Only the lines from the start of the entries up to and including the line with "big dick (1072, 796)" should be written out, exactly as they stand.

Pixel coordinate grounding data:
---

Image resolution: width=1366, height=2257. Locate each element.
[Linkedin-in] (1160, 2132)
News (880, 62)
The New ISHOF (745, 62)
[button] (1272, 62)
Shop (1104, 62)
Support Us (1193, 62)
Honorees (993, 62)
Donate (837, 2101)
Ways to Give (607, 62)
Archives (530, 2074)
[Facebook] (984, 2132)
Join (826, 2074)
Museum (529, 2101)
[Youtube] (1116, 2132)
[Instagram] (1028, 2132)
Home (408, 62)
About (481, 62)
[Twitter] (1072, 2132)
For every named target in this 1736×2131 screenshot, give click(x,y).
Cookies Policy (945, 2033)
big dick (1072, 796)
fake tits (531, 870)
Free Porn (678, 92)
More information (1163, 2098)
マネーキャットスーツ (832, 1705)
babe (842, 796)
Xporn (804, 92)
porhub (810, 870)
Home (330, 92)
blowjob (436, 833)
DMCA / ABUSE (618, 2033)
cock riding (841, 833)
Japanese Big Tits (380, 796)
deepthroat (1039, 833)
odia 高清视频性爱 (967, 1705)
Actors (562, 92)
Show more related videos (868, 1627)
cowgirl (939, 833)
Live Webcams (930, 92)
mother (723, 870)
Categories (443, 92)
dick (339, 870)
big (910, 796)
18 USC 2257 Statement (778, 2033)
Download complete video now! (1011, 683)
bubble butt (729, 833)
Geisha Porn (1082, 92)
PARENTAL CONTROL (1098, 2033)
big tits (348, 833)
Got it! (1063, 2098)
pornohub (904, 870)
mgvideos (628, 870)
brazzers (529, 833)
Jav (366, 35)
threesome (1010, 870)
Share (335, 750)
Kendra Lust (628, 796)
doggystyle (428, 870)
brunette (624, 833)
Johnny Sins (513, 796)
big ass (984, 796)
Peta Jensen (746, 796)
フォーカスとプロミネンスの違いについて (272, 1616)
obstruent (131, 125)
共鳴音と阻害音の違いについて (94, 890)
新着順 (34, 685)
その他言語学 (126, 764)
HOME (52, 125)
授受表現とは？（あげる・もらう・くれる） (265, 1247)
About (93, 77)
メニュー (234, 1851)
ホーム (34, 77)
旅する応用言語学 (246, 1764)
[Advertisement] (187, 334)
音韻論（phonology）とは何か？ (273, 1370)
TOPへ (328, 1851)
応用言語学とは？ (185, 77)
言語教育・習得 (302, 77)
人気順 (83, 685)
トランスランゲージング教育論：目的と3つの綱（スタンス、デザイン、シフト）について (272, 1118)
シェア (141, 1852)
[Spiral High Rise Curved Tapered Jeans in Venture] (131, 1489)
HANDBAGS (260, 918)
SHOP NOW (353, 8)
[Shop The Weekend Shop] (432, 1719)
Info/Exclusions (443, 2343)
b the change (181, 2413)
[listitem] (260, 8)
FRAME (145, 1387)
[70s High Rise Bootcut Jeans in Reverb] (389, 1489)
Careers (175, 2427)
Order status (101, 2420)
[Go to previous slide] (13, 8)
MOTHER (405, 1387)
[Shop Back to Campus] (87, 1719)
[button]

---

- _Result of this task_:
Image resolution: width=1366, height=2257. Locate each element.
[Linkedin-in] (1160, 2132)
News (880, 62)
The New ISHOF (745, 62)
[button] (1272, 62)
Shop (1104, 62)
Support Us (1193, 62)
Honorees (993, 62)
Donate (837, 2101)
Ways to Give (607, 62)
Archives (530, 2074)
[Facebook] (984, 2132)
Join (826, 2074)
Museum (529, 2101)
[Youtube] (1116, 2132)
[Instagram] (1028, 2132)
Home (408, 62)
About (481, 62)
[Twitter] (1072, 2132)
For every named target in this 1736×2131 screenshot, give click(x,y).
Cookies Policy (945, 2033)
big dick (1072, 796)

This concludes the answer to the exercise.